铁皮石斛水提物对胃癌前病变作用的尿液代谢组学分析

目的:研究铁皮石斛水提物对胃癌前病变大鼠尿液内源性代谢物的影响。方法:将Wistar大鼠随机分为正常组、铁皮石斛水提物(DOE)组、模型组及N-甲基-N'-硝基-N-亚硝基胍(MNNG)+DOE低、中、高剂量组。DOE组和MNNG+DOE低、中、高剂量组大鼠预防性给予DOE 2周后开始给予自由饮100 mg·L-1MNNG水溶液,边给药边造模,并在前6周,每3 d灌胃给予10%Na Cl 1 m L诱导。造模7个月后代谢笼收集大鼠尿液并处死大鼠取胃组织。采用UPLC-Q-TOF-MS检测大鼠尿液代谢谱的变化。结果:对比各组胃组织病理结果发现DOE能够减少肠化生,使病理程度停留在轻度至中度异型增生和轻度肠化生阶段。在正、负离子模式下分别筛选出6个和15个差异性标志化合物;代谢产物主要与卟啉代谢、色氨酸代谢、叶酸和蝶呤生物合成代谢、半乳糖代谢和花生四烯酸代谢有关,其中以卟啉代谢最为相关。结论:DOE能够阻断胃癌前病变的恶化,其机制可能与卟啉代谢、色氨酸代谢、叶酸和蝶呤生物合成代谢、半乳糖代谢和花生四烯酸代谢有关。

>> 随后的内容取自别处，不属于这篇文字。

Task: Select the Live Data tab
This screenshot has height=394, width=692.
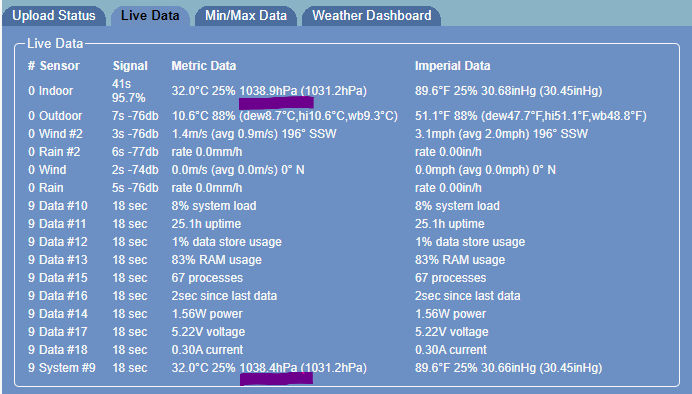Action: (150, 16)
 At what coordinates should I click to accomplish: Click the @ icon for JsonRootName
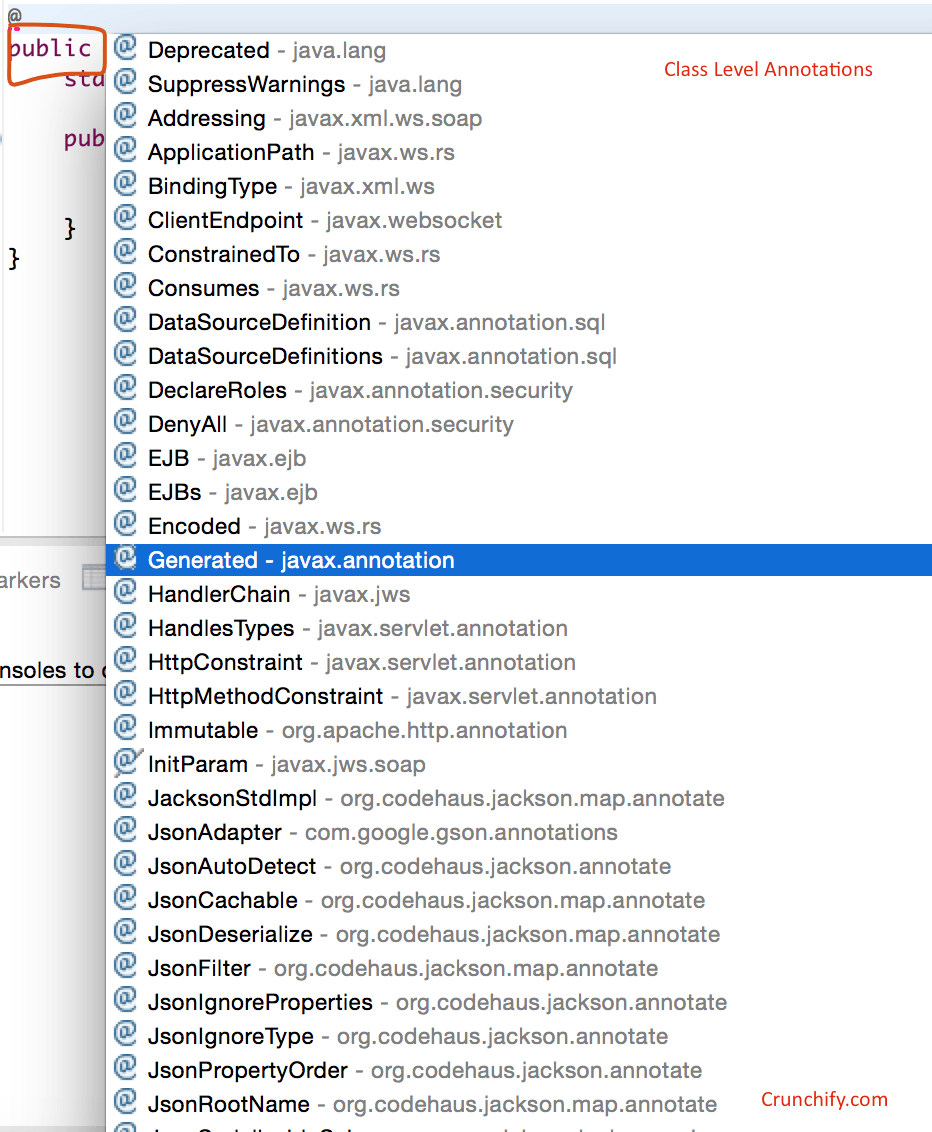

Urine Metabolomics Analysis of Effect of Dendrobii Officinalis Caulis Aqueous Extract on Gastric Precancerous Lesions

Objective: To study on the effect of Dendrobii Officinalis Caulis aqueous extract on endogenous metabolites in urine of rats with gastric precancerous lesions. Method: Wistar rats were randomly divided into normal group, Dendrobii Officinalis Caulis aqueous extract(DOE) group, model group, N-methyl-N''-nitro-N-nitrosoguanidine(MNNG) +DOE groups at low, middle and high dosages.After 2 weeks of prophylactic administration of DOE, 100 mg·L^-1 MNNG aqueous solution was given to the free drink, and the model was made as the drug was administered.In addition, in the first 6 weeks, rats were given 1 mL of 10% NaCl every 3 days for inducing gastric precancerous lesions.After 7 months of modeling, the rat urine was collected and the rats were sacrificed for gastric tissue.UPLC-Q-TOF-MS was used to detect the changes of urine metabolic profile in rats. Result: By comparing the histopathological results of gastric tissues in each group, it was found that DOE could reduce the intestinal metaplasia and make the pathological degree stay in the stage of mild-moderate dysplasia and mild intestinal metaplasia.In positive and negative ion modes, 6 and 15 differential marker compounds were screened, respectively.Metabolites were mainly related to porphyrin metabolism, tryptophan metabolism, folic acid and pterin biosynthetic metabolism, galactose metabolism and arachidonic acid metabolism, of which porphyrin metabolism was the most relevant. Conclusion: DOE can block the progression of gastric precancerous lesions, its mechanism may be related to porphyrin metabolism, tryptophan metabolism, folic acid and pterin biosynthesis, galactose metabolism and arachidonic acid metabolism.